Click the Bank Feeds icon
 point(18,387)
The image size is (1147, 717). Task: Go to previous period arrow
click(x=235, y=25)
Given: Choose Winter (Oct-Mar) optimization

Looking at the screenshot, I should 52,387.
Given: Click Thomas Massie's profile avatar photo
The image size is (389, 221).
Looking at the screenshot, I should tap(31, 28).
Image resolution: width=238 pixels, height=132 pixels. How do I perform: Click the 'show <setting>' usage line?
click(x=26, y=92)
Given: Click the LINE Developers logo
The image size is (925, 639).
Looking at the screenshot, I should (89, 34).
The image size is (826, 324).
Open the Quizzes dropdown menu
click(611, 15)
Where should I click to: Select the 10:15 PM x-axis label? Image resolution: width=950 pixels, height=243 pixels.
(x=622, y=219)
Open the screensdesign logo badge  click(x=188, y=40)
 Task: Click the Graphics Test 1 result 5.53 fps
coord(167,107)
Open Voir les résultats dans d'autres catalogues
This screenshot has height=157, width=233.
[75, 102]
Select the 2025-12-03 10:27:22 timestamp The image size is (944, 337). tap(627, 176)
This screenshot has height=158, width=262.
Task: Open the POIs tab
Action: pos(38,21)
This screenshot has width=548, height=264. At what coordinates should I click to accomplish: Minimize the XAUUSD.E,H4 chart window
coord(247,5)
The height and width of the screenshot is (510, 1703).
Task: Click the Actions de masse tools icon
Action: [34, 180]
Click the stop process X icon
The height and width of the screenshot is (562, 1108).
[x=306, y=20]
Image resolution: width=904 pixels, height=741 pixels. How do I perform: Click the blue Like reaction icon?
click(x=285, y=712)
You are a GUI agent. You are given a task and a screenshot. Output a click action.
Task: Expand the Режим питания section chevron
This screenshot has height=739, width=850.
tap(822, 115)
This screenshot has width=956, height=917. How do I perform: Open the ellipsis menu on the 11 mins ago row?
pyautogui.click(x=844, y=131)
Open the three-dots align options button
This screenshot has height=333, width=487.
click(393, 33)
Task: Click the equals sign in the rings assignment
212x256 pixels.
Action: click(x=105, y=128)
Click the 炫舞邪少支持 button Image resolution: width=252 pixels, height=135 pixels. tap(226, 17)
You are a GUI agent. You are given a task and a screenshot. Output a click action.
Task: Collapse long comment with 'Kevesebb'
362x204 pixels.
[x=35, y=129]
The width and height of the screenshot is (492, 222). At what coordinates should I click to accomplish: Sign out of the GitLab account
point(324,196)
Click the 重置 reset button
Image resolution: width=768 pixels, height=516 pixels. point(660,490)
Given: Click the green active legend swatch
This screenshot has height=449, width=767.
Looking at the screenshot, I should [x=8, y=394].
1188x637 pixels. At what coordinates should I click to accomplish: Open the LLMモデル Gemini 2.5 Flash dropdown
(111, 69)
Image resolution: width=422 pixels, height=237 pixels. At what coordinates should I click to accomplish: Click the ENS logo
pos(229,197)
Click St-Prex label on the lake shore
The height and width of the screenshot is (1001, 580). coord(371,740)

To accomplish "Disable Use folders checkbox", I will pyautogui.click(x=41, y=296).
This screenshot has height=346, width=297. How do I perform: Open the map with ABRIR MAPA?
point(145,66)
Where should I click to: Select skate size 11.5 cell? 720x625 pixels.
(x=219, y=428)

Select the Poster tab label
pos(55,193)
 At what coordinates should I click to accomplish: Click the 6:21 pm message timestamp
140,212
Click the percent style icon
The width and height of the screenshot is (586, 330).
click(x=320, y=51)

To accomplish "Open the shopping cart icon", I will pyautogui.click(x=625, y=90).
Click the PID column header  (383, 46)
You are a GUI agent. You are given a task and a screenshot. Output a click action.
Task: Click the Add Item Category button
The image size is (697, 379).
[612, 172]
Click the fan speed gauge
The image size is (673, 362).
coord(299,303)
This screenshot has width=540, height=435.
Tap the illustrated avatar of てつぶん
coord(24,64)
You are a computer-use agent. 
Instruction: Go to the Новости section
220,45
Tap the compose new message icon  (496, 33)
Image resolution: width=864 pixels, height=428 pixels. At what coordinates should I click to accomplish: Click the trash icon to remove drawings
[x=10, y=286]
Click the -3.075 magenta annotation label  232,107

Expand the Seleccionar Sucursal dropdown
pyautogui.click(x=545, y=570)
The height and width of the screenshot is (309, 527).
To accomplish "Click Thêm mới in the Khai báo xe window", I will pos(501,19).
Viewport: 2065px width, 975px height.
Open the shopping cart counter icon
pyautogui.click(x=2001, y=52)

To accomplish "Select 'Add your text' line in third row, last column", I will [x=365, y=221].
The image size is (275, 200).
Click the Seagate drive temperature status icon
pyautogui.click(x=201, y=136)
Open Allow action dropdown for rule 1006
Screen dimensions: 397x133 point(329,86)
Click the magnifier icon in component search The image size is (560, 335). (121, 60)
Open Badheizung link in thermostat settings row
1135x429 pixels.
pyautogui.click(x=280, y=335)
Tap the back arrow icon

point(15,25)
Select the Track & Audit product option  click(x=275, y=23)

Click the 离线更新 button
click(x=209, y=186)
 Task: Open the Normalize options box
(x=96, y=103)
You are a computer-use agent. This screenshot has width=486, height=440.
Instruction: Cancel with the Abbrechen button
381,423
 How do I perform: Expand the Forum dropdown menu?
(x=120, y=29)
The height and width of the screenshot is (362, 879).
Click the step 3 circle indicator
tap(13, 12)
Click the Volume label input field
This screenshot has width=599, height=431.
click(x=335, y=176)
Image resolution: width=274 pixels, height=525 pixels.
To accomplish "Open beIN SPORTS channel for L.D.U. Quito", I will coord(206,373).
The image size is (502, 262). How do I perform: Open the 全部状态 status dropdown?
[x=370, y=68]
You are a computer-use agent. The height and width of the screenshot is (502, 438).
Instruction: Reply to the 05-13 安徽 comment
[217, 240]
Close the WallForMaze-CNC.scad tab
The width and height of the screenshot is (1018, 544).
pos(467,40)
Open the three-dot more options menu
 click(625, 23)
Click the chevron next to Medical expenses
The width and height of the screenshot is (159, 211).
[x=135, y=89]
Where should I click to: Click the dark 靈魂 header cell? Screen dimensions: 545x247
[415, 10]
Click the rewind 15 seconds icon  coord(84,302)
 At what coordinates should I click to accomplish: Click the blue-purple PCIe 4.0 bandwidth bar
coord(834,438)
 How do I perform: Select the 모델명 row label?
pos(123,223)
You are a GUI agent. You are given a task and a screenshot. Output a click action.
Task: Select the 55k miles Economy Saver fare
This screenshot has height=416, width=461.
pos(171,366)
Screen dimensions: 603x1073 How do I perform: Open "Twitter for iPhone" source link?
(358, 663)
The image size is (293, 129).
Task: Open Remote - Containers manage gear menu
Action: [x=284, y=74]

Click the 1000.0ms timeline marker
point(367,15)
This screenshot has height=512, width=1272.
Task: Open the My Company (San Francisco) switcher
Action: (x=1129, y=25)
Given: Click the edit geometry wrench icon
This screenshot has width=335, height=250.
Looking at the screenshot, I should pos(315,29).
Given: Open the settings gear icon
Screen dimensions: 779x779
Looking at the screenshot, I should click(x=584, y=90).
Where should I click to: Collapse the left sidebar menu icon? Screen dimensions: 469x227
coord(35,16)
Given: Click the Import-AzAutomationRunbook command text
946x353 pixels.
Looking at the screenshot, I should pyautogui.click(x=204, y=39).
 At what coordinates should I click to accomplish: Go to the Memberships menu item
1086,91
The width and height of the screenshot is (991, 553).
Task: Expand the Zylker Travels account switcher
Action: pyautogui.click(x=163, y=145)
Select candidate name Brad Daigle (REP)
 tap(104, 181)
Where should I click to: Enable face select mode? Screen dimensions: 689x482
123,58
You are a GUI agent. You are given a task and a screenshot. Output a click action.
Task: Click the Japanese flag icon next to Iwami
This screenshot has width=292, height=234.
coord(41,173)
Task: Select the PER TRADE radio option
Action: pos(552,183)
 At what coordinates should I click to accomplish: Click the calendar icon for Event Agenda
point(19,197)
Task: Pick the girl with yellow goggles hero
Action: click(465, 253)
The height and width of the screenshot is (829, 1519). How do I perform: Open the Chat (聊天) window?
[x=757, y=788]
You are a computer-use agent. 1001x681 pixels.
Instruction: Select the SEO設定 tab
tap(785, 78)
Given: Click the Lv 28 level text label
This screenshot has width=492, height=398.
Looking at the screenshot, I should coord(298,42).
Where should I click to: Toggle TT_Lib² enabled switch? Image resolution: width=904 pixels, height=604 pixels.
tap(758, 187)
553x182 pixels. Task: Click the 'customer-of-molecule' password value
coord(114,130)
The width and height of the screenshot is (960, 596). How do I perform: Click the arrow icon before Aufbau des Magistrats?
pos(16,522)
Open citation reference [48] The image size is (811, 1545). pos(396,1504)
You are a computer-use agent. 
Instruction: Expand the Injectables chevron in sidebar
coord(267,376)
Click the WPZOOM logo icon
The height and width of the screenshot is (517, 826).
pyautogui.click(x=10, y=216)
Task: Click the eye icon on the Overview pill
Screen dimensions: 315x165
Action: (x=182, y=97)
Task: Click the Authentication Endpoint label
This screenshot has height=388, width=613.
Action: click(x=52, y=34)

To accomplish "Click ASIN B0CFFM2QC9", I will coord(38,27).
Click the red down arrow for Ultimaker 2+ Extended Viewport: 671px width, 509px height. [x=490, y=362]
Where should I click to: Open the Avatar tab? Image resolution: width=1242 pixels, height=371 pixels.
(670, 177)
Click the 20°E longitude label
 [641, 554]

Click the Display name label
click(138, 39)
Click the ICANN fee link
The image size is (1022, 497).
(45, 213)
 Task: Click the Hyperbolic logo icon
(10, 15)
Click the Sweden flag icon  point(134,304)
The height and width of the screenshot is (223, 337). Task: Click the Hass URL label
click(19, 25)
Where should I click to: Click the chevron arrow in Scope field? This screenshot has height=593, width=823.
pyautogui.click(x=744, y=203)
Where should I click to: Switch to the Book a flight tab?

= Goal of the exercise =
Scan the records for the word "flag" and copy every line where it is found.

= Written answer =
Task: Click the Japanese flag icon next to Iwami
Click the Sweden flag icon  point(134,304)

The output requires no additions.